__Description of the task__. Below is some data. Retype exactly the lines starting at the one with "Given: Click the 360 video button" and ending at the one with "has width=733, height=550.".

Recorded data:

*** Block opens ***

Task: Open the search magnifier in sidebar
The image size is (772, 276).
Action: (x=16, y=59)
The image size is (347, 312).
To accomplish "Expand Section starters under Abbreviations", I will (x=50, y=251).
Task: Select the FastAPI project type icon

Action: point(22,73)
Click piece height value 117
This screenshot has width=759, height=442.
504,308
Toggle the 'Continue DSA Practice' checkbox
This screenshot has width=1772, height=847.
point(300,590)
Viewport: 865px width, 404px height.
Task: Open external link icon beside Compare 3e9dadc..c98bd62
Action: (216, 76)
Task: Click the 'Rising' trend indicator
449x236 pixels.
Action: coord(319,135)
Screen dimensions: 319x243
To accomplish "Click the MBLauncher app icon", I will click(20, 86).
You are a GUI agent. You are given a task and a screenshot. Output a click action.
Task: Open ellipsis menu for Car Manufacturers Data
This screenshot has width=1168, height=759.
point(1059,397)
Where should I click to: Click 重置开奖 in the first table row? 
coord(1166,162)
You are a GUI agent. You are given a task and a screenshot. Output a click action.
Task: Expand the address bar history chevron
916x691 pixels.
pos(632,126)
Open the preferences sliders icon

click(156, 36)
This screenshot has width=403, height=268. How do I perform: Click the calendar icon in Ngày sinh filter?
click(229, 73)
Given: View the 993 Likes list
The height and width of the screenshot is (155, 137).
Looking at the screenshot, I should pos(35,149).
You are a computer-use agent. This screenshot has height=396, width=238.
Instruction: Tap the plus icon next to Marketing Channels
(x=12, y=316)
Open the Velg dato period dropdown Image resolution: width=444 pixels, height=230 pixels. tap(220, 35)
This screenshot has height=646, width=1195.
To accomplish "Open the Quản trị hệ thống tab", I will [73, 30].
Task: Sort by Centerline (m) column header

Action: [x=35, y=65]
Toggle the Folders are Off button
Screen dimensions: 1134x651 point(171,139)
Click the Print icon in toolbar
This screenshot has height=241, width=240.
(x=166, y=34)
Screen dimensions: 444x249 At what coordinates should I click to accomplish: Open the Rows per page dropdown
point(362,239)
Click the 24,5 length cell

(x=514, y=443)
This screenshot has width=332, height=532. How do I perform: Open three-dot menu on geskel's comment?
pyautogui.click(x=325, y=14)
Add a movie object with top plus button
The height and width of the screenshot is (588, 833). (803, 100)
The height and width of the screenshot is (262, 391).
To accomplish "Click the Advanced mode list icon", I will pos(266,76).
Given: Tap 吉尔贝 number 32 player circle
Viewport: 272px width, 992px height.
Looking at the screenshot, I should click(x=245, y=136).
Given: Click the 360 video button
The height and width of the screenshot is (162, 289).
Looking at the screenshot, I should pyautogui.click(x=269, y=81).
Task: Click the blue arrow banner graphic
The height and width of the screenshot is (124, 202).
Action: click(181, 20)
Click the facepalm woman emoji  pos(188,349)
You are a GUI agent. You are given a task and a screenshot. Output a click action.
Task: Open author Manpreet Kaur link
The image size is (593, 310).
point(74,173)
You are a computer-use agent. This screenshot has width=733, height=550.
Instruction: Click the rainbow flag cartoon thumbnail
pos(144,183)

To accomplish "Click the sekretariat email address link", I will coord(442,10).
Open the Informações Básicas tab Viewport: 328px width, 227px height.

*** Block closes ***

__Your response__.
Given: Click the 360 video button
The height and width of the screenshot is (162, 289).
Looking at the screenshot, I should pyautogui.click(x=269, y=81).
Task: Click the blue arrow banner graphic
The height and width of the screenshot is (124, 202).
Action: click(181, 20)
Click the facepalm woman emoji  pos(188,349)
You are a GUI agent. You are given a task and a screenshot. Output a click action.
Task: Open author Manpreet Kaur link
The image size is (593, 310).
point(74,173)
You are a computer-use agent. This screenshot has width=733, height=550.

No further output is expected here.